━━━━━ Task input ━━━━━
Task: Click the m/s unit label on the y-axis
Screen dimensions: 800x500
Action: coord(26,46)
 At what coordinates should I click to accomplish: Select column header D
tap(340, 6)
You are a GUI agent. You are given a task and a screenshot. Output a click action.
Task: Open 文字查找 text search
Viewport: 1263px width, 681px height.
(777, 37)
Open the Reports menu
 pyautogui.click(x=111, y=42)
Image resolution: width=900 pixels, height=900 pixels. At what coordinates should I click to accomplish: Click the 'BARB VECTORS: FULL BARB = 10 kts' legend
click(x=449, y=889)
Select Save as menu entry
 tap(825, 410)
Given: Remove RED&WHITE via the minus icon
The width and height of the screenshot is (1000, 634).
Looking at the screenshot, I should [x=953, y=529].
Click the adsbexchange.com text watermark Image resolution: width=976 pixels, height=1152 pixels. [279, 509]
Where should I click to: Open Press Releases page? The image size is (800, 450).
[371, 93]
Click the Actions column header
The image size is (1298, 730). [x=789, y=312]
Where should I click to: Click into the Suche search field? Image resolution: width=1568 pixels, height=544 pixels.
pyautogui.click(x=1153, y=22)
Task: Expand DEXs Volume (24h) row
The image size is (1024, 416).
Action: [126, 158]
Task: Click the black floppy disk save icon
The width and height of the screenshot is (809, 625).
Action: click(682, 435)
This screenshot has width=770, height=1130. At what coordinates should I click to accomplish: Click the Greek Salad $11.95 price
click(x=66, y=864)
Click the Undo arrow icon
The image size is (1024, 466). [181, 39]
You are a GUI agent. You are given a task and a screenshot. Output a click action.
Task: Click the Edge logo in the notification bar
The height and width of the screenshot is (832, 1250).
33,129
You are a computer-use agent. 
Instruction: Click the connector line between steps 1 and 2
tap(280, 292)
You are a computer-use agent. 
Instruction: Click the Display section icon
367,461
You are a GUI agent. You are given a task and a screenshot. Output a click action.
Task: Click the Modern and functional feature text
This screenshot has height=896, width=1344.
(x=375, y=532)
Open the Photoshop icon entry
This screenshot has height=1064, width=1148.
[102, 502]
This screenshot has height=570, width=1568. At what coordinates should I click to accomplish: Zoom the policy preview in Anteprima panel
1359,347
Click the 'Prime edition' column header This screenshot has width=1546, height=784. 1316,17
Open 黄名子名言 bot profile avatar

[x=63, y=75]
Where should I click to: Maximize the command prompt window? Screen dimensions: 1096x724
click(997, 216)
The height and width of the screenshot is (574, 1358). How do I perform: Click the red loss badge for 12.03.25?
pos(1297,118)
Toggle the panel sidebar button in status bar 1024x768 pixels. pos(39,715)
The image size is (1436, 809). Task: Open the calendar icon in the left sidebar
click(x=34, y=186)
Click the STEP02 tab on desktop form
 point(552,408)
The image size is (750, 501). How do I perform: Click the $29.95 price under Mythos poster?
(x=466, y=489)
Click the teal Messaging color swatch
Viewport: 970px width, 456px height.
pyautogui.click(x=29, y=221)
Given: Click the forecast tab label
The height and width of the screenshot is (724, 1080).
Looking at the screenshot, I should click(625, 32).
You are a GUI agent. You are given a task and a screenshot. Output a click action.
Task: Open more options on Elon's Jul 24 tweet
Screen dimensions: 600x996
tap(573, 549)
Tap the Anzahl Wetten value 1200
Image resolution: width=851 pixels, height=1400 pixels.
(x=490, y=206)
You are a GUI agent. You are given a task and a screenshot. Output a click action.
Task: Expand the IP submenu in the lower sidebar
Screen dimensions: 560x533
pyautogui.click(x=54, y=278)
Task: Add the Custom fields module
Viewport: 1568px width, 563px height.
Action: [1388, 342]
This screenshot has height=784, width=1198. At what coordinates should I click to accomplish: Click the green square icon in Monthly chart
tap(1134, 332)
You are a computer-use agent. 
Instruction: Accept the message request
━━━━━
## [Required work]
Each of the records is to be written out again exactly.

## [Solution for this task]
Task: Click the m/s unit label on the y-axis
Screen dimensions: 800x500
Action: coord(26,46)
 At what coordinates should I click to accomplish: Select column header D
tap(340, 6)
You are a GUI agent. You are given a task and a screenshot. Output a click action.
Task: Open 文字查找 text search
Viewport: 1263px width, 681px height.
(777, 37)
Open the Reports menu
 pyautogui.click(x=111, y=42)
Image resolution: width=900 pixels, height=900 pixels. At what coordinates should I click to accomplish: Click the 'BARB VECTORS: FULL BARB = 10 kts' legend
click(x=449, y=889)
Select Save as menu entry
 tap(825, 410)
Given: Remove RED&WHITE via the minus icon
The width and height of the screenshot is (1000, 634).
Looking at the screenshot, I should [x=953, y=529].
Click the adsbexchange.com text watermark Image resolution: width=976 pixels, height=1152 pixels. [279, 509]
Where should I click to: Open Press Releases page? The image size is (800, 450).
[371, 93]
Click the Actions column header
The image size is (1298, 730). [x=789, y=312]
Where should I click to: Click into the Suche search field? Image resolution: width=1568 pixels, height=544 pixels.
pyautogui.click(x=1153, y=22)
Task: Expand DEXs Volume (24h) row
The image size is (1024, 416).
Action: [126, 158]
Task: Click the black floppy disk save icon
The width and height of the screenshot is (809, 625).
Action: click(682, 435)
This screenshot has width=770, height=1130. At what coordinates should I click to accomplish: Click the Greek Salad $11.95 price
click(x=66, y=864)
Click the Undo arrow icon
The image size is (1024, 466). [181, 39]
You are a GUI agent. You are given a task and a screenshot. Output a click action.
Task: Click the Edge logo in the notification bar
The height and width of the screenshot is (832, 1250).
33,129
You are a computer-use agent. 
Instruction: Click the connector line between steps 1 and 2
tap(280, 292)
You are a computer-use agent. 
Instruction: Click the Display section icon
367,461
You are a GUI agent. You are given a task and a screenshot. Output a click action.
Task: Click the Modern and functional feature text
This screenshot has height=896, width=1344.
(x=375, y=532)
Open the Photoshop icon entry
This screenshot has height=1064, width=1148.
[102, 502]
This screenshot has height=570, width=1568. At what coordinates should I click to accomplish: Zoom the policy preview in Anteprima panel
1359,347
Click the 'Prime edition' column header This screenshot has width=1546, height=784. 1316,17
Open 黄名子名言 bot profile avatar

[x=63, y=75]
Where should I click to: Maximize the command prompt window? Screen dimensions: 1096x724
click(997, 216)
The height and width of the screenshot is (574, 1358). How do I perform: Click the red loss badge for 12.03.25?
pos(1297,118)
Toggle the panel sidebar button in status bar 1024x768 pixels. pos(39,715)
The image size is (1436, 809). Task: Open the calendar icon in the left sidebar
click(x=34, y=186)
Click the STEP02 tab on desktop form
 point(552,408)
The image size is (750, 501). How do I perform: Click the $29.95 price under Mythos poster?
(x=466, y=489)
Click the teal Messaging color swatch
Viewport: 970px width, 456px height.
pyautogui.click(x=29, y=221)
Given: Click the forecast tab label
The height and width of the screenshot is (724, 1080).
Looking at the screenshot, I should click(625, 32).
You are a GUI agent. You are given a task and a screenshot. Output a click action.
Task: Open more options on Elon's Jul 24 tweet
Screen dimensions: 600x996
tap(573, 549)
Tap the Anzahl Wetten value 1200
Image resolution: width=851 pixels, height=1400 pixels.
(x=490, y=206)
You are a GUI agent. You are given a task and a screenshot. Output a click action.
Task: Expand the IP submenu in the lower sidebar
Screen dimensions: 560x533
pyautogui.click(x=54, y=278)
Task: Add the Custom fields module
Viewport: 1568px width, 563px height.
Action: [1388, 342]
This screenshot has height=784, width=1198. At what coordinates should I click to accomplish: Click the green square icon in Monthly chart
tap(1134, 332)
You are a computer-use agent. 
Instruction: Accept the message request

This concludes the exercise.